Text:

The article is really interesting. Anyway, I think pyperf was developed
mainly for macro benchmarks. Its goal is to make different benchmarks on
different machines or in different times comparable.
What I'm doing on the contrary is a micro benchmark: I would confront if an
algorithm is faster in a particular case (immutable dict).

I runned the benchmarks many times, and even if the absolute values are not
stable, the delta between dict and frozendict is constant.

Anyway I think that adding to the output also the sigma it's a good idea.
If the sigma is too high maybe the pc is under load and the bench is not
reliable.

Furthermore I noticed that frozendict is a little more slow at checking if
a key is present in the dictionary, if the key is not present, the
dictionary has only string keys and the dictionary is small. I suppose that
small dicts with only strings as keys are the majority. I'll take a look.

Source excerpt:
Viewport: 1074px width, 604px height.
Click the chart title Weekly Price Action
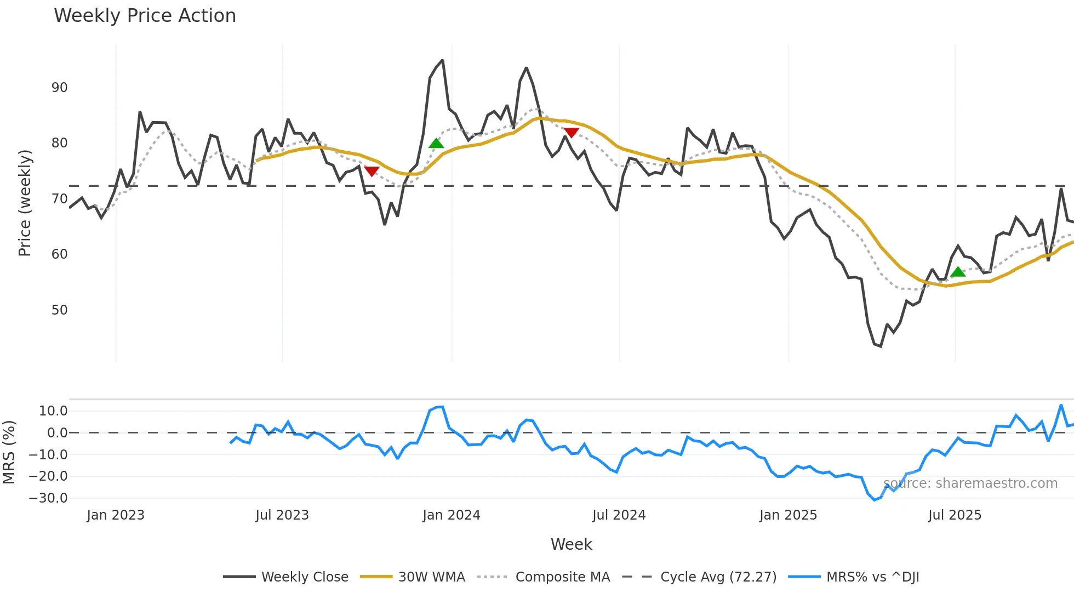[x=145, y=16]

What you will do:
A. Rewrite the benchmarking post, starting with "What I'm doing" and going on through "frozendict is constant.", with "immutable dict" replaced by "read-only dict".
B. According to the benchmarking post, under which conditions is frozendict a little slower at checking whether a key is present? List them all.
The material has no connection to the text.

Task-by-task outputs:
A.
What I'm doing on the contrary is a micro benchmark: I would confront if an
algorithm is faster in a particular case (read-only dict).

I runned the benchmarks many times, and even if the absolute values are not
stable, the delta between dict and frozendict is constant.

B.
- The key is not present.
- The dictionary has only string keys.
- The dictionary is small.